According to the Hindu Succession Act of 1956, the wife shall inherit the property rights of a deceased Hindu married male who passes away intestate. His wife will be regarded as the class 1 heir in this scenario. She will divide the assets with other legitimate heirs equally.

According to the law, if the decedent was a woman, her children and husband would receive the property first, then her husband’s heirs, and last her parents. Parents’ Property Rights: In accordance with the Child’s Faith

Parents of a dead Parsi person who passes away without making a will are legally entitled to inherit a portion of the estate. The deceased’s children’s shares will be equivalent to this one.


Parents’ Rights On Children’s Property

According to the Indian Succession Act, if the decedent is a Christian by faith, dies intestate, and has no living lineal descendants—that is, no children or grandchildren—the property will be given to the wife or widower and the decedent’s parents.

In other words, if the deceased’s wife or widower is still living, they will also receive a portion of the property, and if the deceased’s parent is still alive, he will also receive a piece. The absence of the father, the property will be divided equally between the deceased mother and brother or sister.

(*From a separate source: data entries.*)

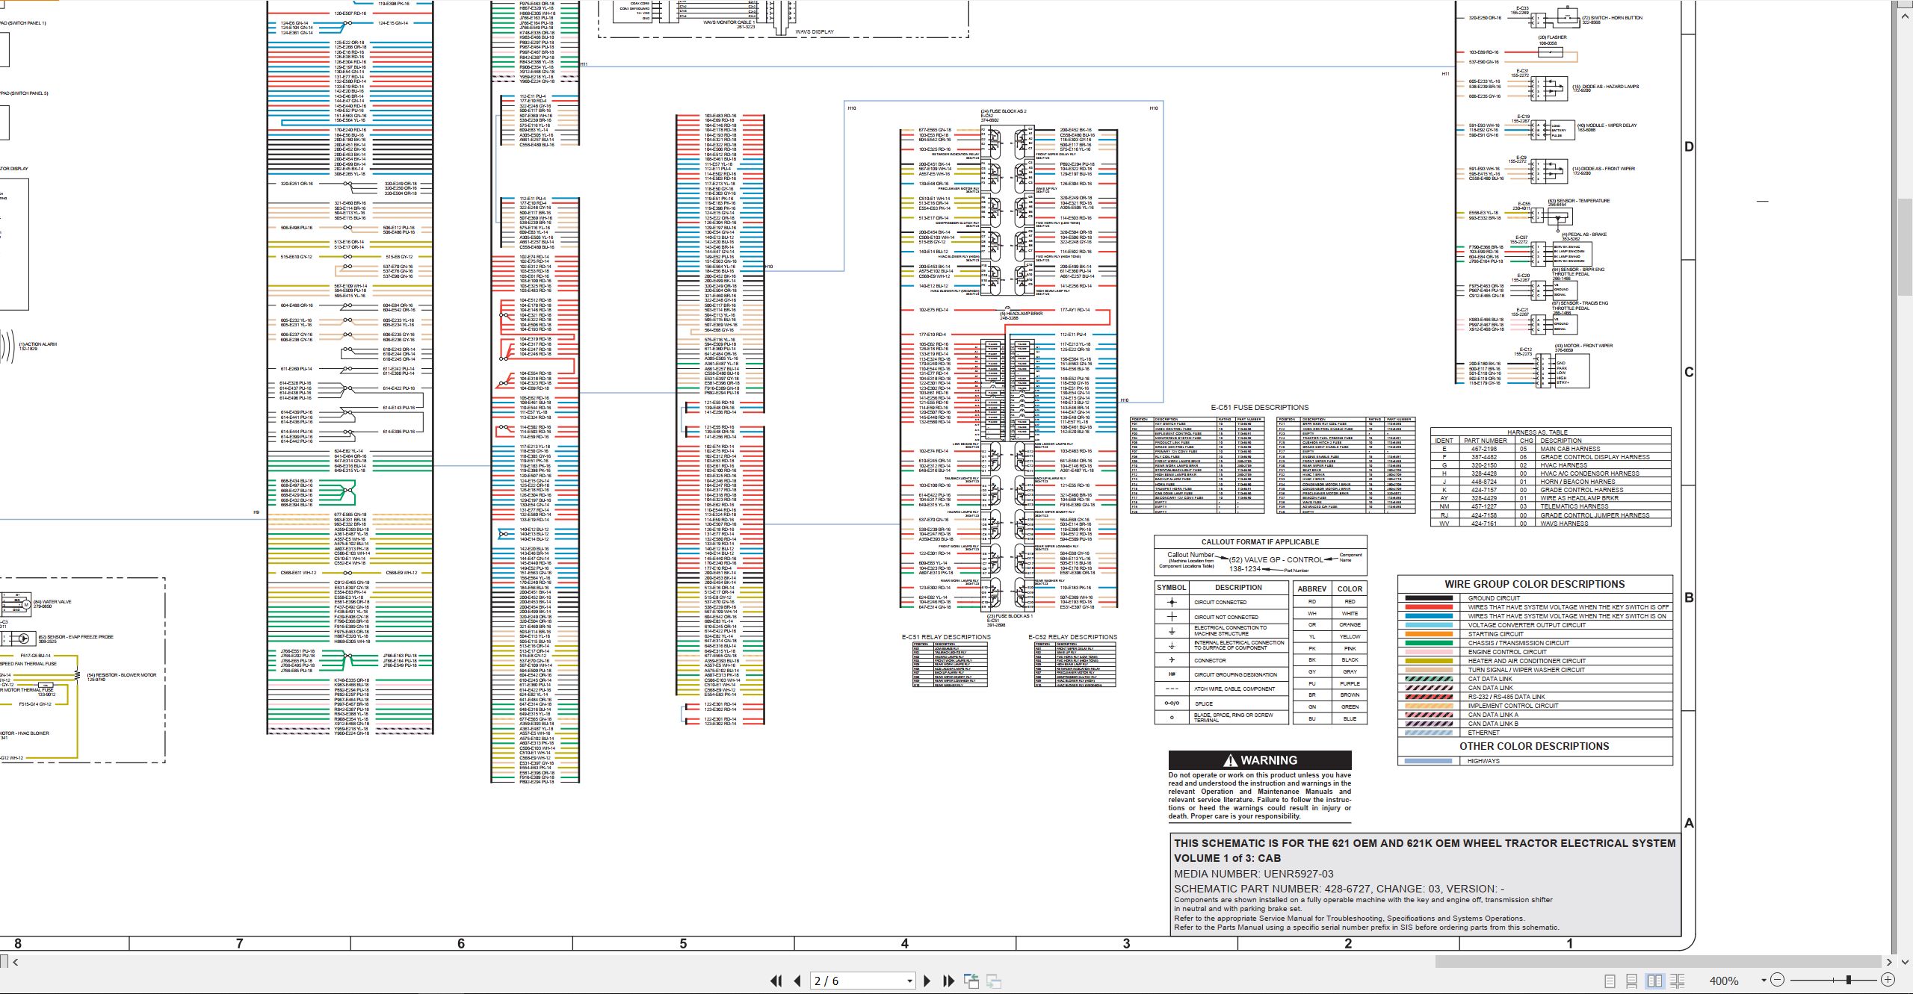This screenshot has height=994, width=1913.
Task: Enable continuous scrolling page mode
Action: [1632, 981]
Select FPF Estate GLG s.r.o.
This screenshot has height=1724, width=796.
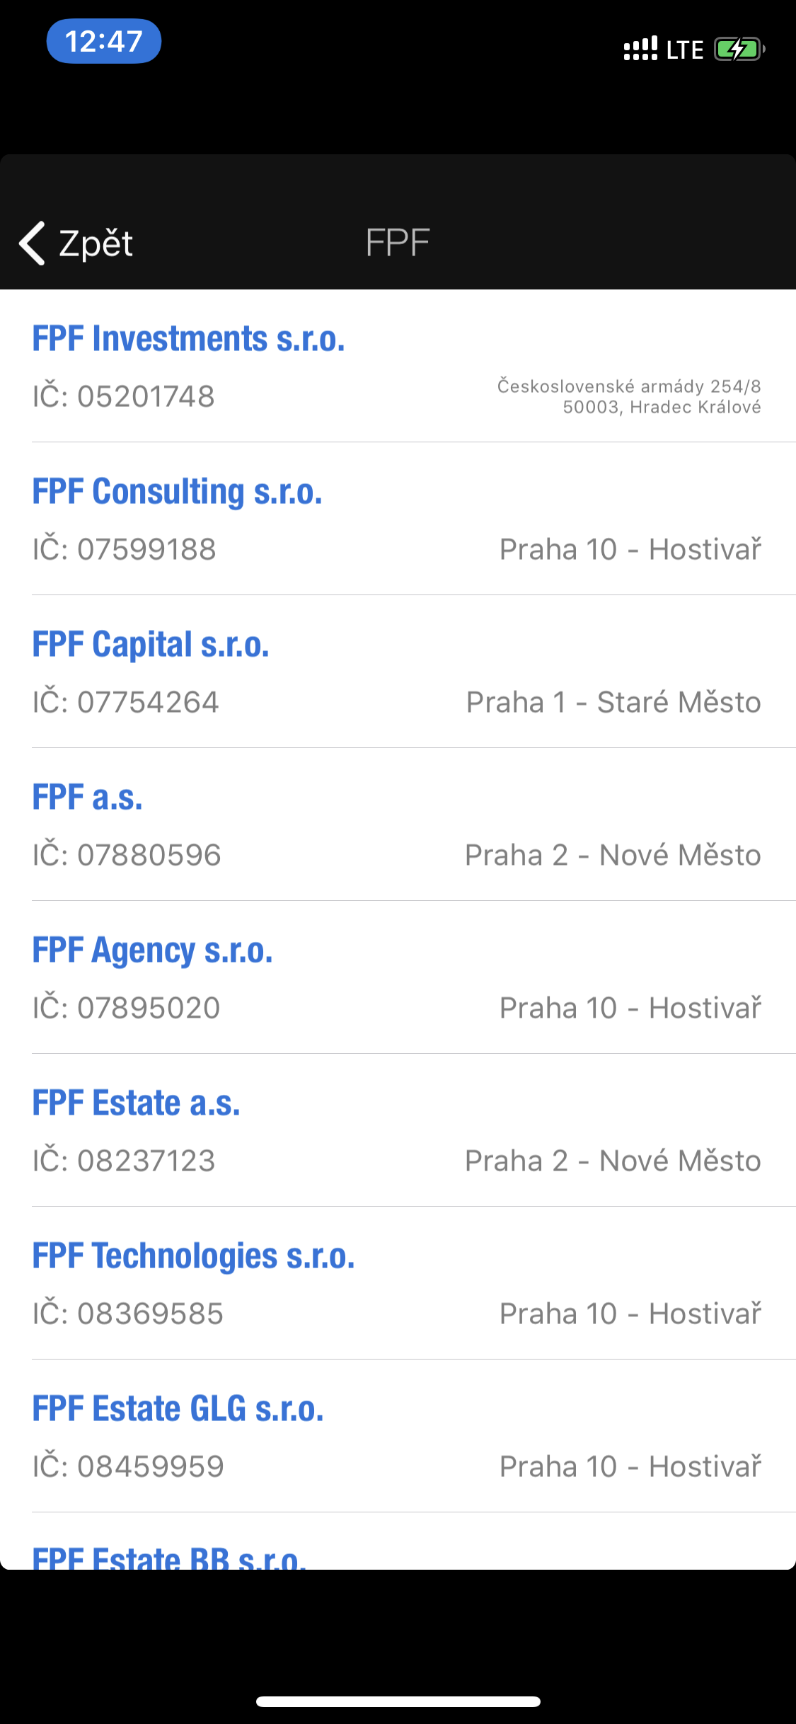coord(178,1409)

In accordance with Islamic law, both parents are entitled to a portion of the dead child’s property as first-class heirs. They are entitled to a certain portion of the decedent child’s estate. Parents who are unable to support themselves independently are also qualified to receive maintenance payments from their kids. Section 125 of the Code of Criminal Procedure from 1973 applies to this. This is relevant when children who are financially secure refuse to care for their elderly parents.

Similar requirements are also included in the Maintenance and Welfare of Parents and Senior Citizens Act of 2007. In accordance with this law, elderly parents who are unable to sustain themselves may request maintenance from their offspring.

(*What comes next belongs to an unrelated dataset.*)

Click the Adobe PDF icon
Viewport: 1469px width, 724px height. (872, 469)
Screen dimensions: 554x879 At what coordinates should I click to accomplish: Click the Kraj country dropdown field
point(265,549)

Can a child deny their parents the right to inherit their belongings?

When the youngster is of sound mind and not a minor, it is feasible. The child has the option of giving up his parents’ property rights to another person if both of these requirements are satisfied.

According to Islamic law, the kid is not allowed to leave more than one-third of his property to other lawful heirs before his passing. If the husband and wife both own the property, do the wife’s parents have a claim?

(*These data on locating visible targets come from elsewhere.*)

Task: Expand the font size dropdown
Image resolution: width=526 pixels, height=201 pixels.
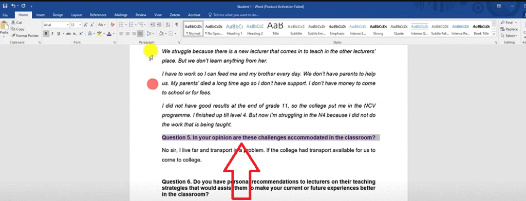Action: click(80, 25)
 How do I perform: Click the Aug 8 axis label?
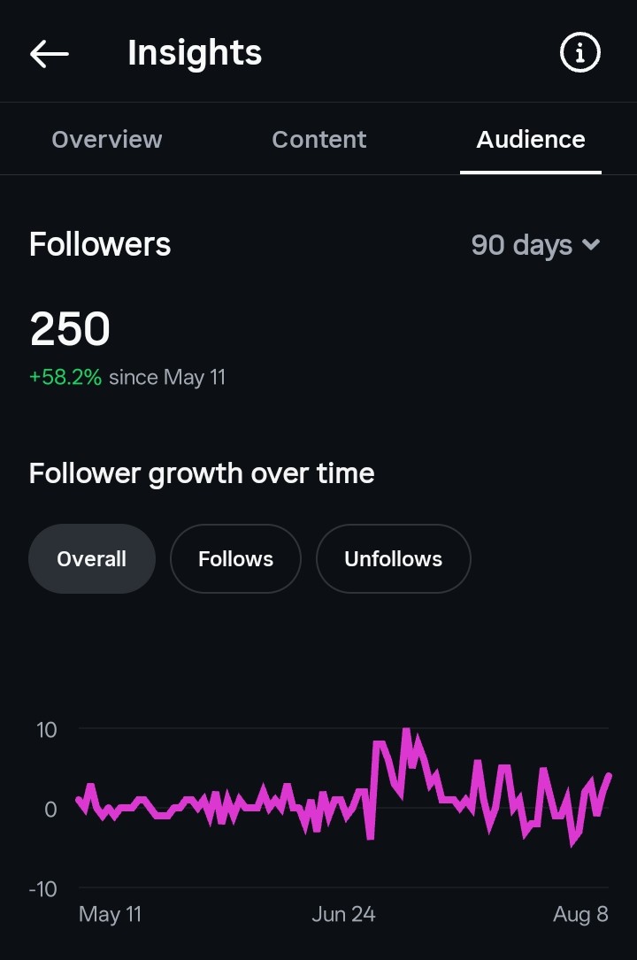[580, 914]
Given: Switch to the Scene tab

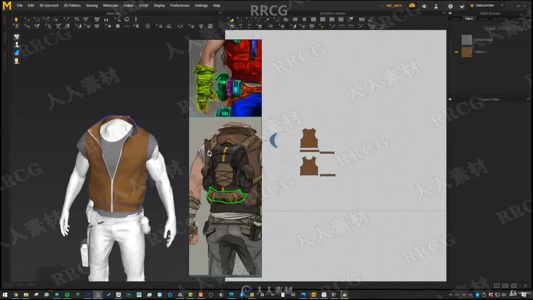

Although this is a complex matter, the law has also clarified it. Because the wife is a co-owner of the property, her parents could be entitled to a piece of it if she passes away without leaving a will. Nevertheless, this depends on whether the property was bought outright or inherited. The Hindu Succession Act’s Section 15 allows the daughter’s parents to assert their ownership claims over her property. This is contingent on a few other factors, such as whether she receives the property from her husband or father-in-law, in which case the relevant personal laws will be applied.


Parents’ Rights On Children’s Property

The intestacy laws will apply in this case if the spouse passes away without leaving a will. If there is a valid will, the property will be distributed in accordance with it. The spouse has the option to deny the parents’ property rights in this scenario. Again, the property will pass to the husband’s heirs if the wife passes away without any offspring.

This clause forbids the wife’s parents from claiming their daughter’s assets if they are inherited from her husband or father-in-law. Therefore, her personal laws and the fact that the property was either purchased by her own means or was inherited will have an impact on the final decision in this case. Parents’ Rights On Children’s Property


Parental Rights Regarding Child’s Property

It is evident from the explanation above that the parent’s entitlement to a child’s property is contingent on a number of factors, including the existence of a valid will, the property’s inheritability, and others. Personal laws also have an impact on this issue. As a result, the law and private judgements combine to decide the parent’s rights to the property of their children.